Monday, January 28, 2008

Personal Digital Libraries in Web 2.0

While I hate the whole Web 2.0 moniker (and I'm not a fan of "blog" either), it is the most succinct way to describe the addition of tagging, social networking, collaboration, and (to some extent) the dynamic functionality provided by AJAX to websites. Whisper's original design incorporated these ideas into its digital library design at all levels (personal, project, and community). And now I'm wondering if that, in and of itself, might be dissertation-worthy. (Yes Jim, I probably should have paid more attention when you were thinking of whisper from the DL point of view rather than the CSCW view I had).

So with that in mind, here's what I'm wondering:

- What is the current "discoverabiliity" of a paper? In other words, given a set of papers in a digital library, the search capabilities of the ACM digital library or Google Scholar, tags (generally defined by the authors or publishers) on those papers, and maybe a reading list that my advisor has, how hard would it be for me to find the most relevant papers? Ideally, the group of papers I find includes both recent developments and seminal works, and does not include much "noise" (papers in the field that reference the same seminal works, but are on very different topics).
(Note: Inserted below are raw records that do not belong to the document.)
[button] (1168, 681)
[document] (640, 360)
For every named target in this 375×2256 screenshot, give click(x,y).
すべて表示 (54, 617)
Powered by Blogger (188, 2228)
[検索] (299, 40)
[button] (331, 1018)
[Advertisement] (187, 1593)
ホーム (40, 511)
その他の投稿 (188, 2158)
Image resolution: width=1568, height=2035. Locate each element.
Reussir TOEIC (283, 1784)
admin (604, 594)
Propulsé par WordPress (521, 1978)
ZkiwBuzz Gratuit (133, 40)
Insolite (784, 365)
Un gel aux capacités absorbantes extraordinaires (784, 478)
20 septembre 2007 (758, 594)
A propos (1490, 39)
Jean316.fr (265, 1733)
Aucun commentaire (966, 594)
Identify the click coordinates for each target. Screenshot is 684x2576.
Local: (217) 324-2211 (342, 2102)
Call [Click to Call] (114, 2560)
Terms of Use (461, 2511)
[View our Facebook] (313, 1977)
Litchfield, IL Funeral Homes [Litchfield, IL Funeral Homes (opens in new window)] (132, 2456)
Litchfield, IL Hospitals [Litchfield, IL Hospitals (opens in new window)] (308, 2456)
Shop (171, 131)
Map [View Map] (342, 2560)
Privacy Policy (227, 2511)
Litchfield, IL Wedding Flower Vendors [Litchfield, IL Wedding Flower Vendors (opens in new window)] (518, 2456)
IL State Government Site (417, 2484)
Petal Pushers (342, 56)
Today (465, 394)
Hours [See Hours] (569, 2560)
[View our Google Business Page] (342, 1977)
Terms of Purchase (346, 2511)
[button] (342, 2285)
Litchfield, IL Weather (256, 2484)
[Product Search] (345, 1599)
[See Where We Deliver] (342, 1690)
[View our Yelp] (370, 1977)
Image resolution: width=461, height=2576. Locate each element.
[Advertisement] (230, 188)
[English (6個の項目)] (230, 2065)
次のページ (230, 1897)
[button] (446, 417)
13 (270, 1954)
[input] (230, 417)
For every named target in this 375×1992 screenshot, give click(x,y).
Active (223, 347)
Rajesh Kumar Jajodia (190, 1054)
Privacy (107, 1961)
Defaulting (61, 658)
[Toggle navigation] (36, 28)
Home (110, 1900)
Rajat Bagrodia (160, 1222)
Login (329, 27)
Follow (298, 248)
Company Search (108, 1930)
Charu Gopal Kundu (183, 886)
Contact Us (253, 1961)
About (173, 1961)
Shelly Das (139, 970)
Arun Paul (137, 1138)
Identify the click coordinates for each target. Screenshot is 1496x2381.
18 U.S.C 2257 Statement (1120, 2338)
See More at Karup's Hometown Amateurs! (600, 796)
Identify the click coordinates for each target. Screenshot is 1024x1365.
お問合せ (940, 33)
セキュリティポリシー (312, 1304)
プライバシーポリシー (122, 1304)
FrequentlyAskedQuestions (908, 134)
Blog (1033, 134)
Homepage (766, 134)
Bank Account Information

- Do Web 2.0 technologies make it easier to find the papers I'm looking for? And how can we adapt those technologies to further improve "discoverability"?

Here's how I'd apply the technologies to this issue:

- First, let's distinguish between the overall library, controlled by the hosting organization (ACM, Google, etc.) and a user's personal library. For clarity, I'll refer to the overall collection of works as the Collection, and the user's personal library as the Library.

- Allow users to create a hierarchy of tags within their Library that is browsable in the same way a file system is. There should be some reasonable defaults (provided by the Collection), but the user should be able to create their own hierarchy on top of that one, or edit it to meet their needs (perhaps by further refining the defaults, or by making them more general).

- Allow users to add their own tags to the items in their Library. This could act like a voting system, where the best tags are assigned more often (think of the Family Feud game show). We could explore how useful it would be to include tags from user's Libraries in the item's view from the Collection, but given a large set of users (as the ACM Digital Library has), I suspect there would be too much noise for that to be useful, without some amount of filtering (maybe the 10 most popular user-assigned tags not in the official list are visible). Regardless, user-assigned tags could certainly be used to weight search results within the Collection. Perhaps users could be allowed to remove the default tags from their lists, which would count as a "vote against" that tag and cause it to be weighted less in searches.

- Allow users to attach comments to the items in their Library. They could choose how "public" they want their comments to be (private, restricted to specific friends or groups of friends, open to the world). Comments should be threaded, allowing for discussions to take place within a user's Library, and other user should be able to copy comments and entire threads of comments into the item within their own Library (assuming they have access to view them in the first place). Comment ratings may be useful here, especially when the world at large is allowed to see them and add their own, however I'm not sure there would be many users with a large enough "following" to make rating comments effective.

- Provide notifications to a user's "friends" (which in this situation probably refers to co-workers and colleagues, rather than drinking buddies and family). These notifications could include a user adding an item to their Library, commenting on an item in their library, or commenting on a paper in someone else's library. Perhaps there could be a flag indicating whether or not the user has read the paper, or even rating it on a scale of 1 to 10. Having said that, ratings may not be useful though as they can be very subjective and people are likely to use different ratings scales even within their own libraries: item A was rated poorly because it was hard to read and item B was rated poorly because it wasn't relevant to the user's current project.

So the trick to all of this is that for all I know, its all been done. I'm thinking I need to spend some time (maybe even a few weeks) doing some "catch-up" background reading. If nothing else, it would be useful to see if anyone has found a way to quantify "ease of discovering the resources you need in a large digital Collection."